Après quoi, une société privée, Amgen, fut créée. Qui testa et développa l’érythropoïétine pour 170 millions de dollars. Puis qui exigea un tel prix de la Sécurité sociale américaine, qu’avec à peu près 300 000 dialysés aux États-Unis, elle tire 2,5 milliards (je répète, milliards) de dollars de revenu annuel de l’Epo. De revenu annuel.

Amgen a commencé à vendre l’Epo vers 1990. Nous sommes en 2004.

Depuis, les laboratoires d’Amgen, bien financés comme on l’imagine, n’ont en dix ans trouvé qu’un seul nouveau médicament. D’autres compagnies ont fait tout aussi bien ; Genzyme vend un produit remarquable contre la « maladie de Gaucher ».

Ce produit se prend à vie, toute l’année. Le coût ? Pour les premières années, 350 000 dollars par patient. Après quelques années, mais donc à vie, 200 000 dollars par an.
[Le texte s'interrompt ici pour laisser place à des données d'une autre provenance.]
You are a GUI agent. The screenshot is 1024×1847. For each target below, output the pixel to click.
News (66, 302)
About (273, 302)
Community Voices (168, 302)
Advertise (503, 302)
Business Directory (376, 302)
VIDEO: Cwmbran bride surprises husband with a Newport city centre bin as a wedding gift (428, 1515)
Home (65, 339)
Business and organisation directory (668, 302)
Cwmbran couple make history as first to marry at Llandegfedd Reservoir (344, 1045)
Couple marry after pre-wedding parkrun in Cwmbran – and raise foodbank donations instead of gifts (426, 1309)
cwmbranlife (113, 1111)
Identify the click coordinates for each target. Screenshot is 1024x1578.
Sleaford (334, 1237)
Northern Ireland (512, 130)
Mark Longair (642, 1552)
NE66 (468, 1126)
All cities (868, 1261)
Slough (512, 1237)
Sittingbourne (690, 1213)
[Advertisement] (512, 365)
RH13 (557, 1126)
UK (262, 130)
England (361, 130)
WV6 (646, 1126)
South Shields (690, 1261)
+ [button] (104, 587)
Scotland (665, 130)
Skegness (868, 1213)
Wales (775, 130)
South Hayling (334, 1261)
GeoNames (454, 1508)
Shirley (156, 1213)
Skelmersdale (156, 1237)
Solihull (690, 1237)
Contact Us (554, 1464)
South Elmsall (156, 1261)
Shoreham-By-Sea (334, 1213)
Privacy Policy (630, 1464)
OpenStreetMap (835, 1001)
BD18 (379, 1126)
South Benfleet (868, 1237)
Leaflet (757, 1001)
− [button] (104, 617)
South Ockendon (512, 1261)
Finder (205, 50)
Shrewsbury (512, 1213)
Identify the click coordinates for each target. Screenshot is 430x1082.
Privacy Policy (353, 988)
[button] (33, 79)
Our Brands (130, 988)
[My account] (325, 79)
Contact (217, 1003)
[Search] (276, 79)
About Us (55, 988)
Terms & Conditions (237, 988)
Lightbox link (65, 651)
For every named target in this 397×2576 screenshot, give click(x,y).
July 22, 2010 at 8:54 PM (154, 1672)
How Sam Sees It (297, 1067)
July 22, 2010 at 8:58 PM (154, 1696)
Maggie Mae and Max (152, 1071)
Incidemment, comme on est moins gentil aux États-Unis que dans notre doulce France, les patients atteints de la maladie de Gaucher ne se voient rien rembourser d’autre que le produit de Genzyme. Toutes leurs autres dépenses médicales tombent à leur charge.

Genzyme a dépensé 30 millions de dollars pour développer son médicament. En 1992, son bénéfice annuel dépassait 300 millions de dollars.